**AUSGEWÄHLTER TEXTAUSZUG**
Wer lediglich so weit denkt, übersieht das Wichtigste: Jede längere Vakanz kann Probleme verursachen, sie kann aber auch ein Anlass sein, Arbeitsabläufe zu überprüfen und Wertpotentiale freizusetzen. Hier liegt Geld.

2      Von der Problemvakanz zur Plus-Vakanz

Als Interim-Provider hat man mit leicht lösbaren Vakanzen so gut wie nie zu tun: Das schaffen die Firmen meist mit der berühmten „internen Lösung“. Dies gilt erst recht für die vielen Fälle, wo die Vakanz keine wirkliche Überraschung darstellt, also etwa bei Ursachen wie Rentenantritt oder Mutterschaft. Hier lassen sich Übergangslösungen oder dauerhafte Nachfolgen frühzeitig planen und ungewollte Lücken weitgehend vermeiden.

Bei den für uns typischeren „Problemvakanzen“ sieht es anders aus. Oft genug war die Zusammenarbeit schon zuvor unbefriedigend, weil Firma oder Führungskraft sich mit Trennungsgedanken trugen. Nicht selten bauten langjährige Stelleninhaber verzwickte Systeme und Alleinwissen auf, deren Übergabe an einen Nachfolger keineswegs trivial ist. Oder es gibt Fragezeichen zur Attraktivität des Jobs, des Arbeitgebers oder der Region.

Hinzu kommt, dass solche Probleme sich in der Zeitkette oft kumulieren. Schon vor dem Wechsel „klemmt“ es in der Zusammenarbeit. Dann dauert die Suche länger als geplant. Manchmal springt ein bereits gefundener Nachfolger wieder ab. Ein neu Eingestellter von außen braucht Monate, bis er richtig loslegen kann. In der Summe kann das 12 bis 24 Monate Reformstau bedeuten.

Genau an dieser Stelle setzt unser Vorschlag der Plus-Vakanz an. Jede Vakanz bietet die Chance der Neugestaltung. Nutzen Sie solche Übergangsphasen, um Neues zu entwickeln, Varianten zu erproben und Systeme umzubauen. Gerade nach länger währenden Vakanzen wird ein Nachfolger lange brauchen, bis er allein beim Tagesgeschäft wieder halbwegs à jour ist. An größere Umbauten wird er sich erst viel später herantrauen.

3      Neues BSG-Urteil stärkt Selbstständige

Als reine Lücken-Überbrücker und zur bloßen Fortführung einer Stelle sollte man Interim Professionals nicht einsetzen. Man vergäbe so die Chance zum Wissens­import auf Zeit . Gerade bei länger laufenden Vakanzen und reiner Fortsetzung des Status quo ante könnte sich hier auch die Frage nach der Scheinselbstständigkeit stellen.

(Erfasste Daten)

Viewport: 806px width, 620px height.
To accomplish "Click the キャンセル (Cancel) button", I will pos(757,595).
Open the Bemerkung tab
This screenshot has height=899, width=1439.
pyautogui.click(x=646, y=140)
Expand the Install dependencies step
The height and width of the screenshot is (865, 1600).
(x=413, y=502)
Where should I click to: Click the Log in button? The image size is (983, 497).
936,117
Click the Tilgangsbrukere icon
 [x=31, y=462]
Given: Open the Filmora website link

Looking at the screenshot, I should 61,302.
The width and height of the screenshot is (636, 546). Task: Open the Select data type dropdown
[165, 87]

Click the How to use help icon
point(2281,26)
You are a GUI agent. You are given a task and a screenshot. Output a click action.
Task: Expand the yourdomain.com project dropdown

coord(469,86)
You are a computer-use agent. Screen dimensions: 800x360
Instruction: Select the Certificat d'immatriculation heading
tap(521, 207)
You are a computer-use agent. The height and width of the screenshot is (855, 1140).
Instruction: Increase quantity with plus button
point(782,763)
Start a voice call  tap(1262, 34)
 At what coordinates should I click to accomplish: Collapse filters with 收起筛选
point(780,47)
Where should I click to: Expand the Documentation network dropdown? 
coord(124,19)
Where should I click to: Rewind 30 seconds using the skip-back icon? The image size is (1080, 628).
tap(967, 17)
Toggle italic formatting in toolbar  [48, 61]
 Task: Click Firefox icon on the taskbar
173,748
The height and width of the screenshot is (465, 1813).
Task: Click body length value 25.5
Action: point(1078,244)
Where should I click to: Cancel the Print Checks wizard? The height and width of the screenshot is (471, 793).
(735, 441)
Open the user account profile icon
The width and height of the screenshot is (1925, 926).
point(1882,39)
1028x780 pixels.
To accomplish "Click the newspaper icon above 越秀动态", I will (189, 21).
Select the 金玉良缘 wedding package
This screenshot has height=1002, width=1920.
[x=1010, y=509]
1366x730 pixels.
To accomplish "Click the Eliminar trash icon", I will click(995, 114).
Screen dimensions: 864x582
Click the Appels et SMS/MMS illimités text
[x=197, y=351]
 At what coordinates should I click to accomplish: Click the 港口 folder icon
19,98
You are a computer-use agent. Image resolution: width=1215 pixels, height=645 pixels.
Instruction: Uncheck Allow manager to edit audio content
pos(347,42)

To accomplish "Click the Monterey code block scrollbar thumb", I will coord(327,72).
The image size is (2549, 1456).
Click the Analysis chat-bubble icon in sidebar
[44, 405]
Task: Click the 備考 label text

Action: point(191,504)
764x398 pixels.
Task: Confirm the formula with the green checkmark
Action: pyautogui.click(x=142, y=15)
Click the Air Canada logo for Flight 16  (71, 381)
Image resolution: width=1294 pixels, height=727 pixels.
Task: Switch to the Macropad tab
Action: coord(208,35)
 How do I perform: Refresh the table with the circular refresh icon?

**ZU BEARBEITENDE AUFGABE**
Wie viele Monate Reformstau können sich laut dem Textauszug über Vakanzen in der Summe ergeben, wenn sich die Probleme in der Zeitkette häufen? Die Einträge sind eigenständiges Material, das vom Textauszug getrennt ist.

**AUSGEARBEITETE LÖSUNG**
12 bis 24 Monate.